• [Direction] Pick out every line in the material below that contains the word "with" and copy each of those lines.

• [Word and item position data]
━━━━━━━━━━━━━━━━

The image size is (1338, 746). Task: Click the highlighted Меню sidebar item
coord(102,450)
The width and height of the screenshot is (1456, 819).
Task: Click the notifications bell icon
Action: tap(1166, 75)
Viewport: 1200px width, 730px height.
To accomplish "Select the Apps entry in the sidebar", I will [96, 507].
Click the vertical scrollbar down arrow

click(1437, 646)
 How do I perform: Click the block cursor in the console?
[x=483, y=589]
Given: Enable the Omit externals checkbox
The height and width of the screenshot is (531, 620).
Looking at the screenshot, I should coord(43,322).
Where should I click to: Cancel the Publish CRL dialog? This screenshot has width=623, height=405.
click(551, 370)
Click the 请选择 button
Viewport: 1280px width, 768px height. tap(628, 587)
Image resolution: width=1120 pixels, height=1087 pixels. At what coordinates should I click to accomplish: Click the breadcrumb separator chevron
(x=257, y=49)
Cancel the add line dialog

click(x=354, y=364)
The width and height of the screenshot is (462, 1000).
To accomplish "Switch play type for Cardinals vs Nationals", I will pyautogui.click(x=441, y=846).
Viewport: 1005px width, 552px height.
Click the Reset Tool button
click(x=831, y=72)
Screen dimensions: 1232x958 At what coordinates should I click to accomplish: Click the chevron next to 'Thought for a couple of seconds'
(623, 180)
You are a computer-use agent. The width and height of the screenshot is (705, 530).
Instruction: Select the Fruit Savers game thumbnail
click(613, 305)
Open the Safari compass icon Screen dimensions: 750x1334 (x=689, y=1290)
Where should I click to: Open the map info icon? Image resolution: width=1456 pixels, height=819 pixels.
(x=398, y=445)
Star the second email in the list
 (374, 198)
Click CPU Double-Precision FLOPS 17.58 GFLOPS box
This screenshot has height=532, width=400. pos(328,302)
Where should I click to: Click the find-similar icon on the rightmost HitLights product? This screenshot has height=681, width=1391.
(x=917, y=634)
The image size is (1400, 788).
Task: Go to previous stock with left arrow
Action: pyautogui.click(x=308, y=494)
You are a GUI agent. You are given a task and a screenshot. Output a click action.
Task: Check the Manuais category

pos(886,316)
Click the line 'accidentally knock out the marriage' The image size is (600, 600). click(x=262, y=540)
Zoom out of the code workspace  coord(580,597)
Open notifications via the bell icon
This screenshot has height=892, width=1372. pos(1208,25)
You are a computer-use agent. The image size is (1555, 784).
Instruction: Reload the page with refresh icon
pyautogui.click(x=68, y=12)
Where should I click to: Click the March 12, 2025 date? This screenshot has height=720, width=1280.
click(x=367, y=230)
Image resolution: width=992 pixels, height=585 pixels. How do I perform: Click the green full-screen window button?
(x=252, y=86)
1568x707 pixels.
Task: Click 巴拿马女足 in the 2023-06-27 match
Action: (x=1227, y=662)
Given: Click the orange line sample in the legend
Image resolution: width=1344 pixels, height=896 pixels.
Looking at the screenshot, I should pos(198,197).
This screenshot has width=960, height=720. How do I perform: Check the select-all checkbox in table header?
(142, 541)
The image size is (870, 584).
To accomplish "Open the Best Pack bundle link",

━━━━━━━━━━━━━━━━

• [Reply]
Task: Go to previous stock with left arrow
Instruction: Reload the page with refresh icon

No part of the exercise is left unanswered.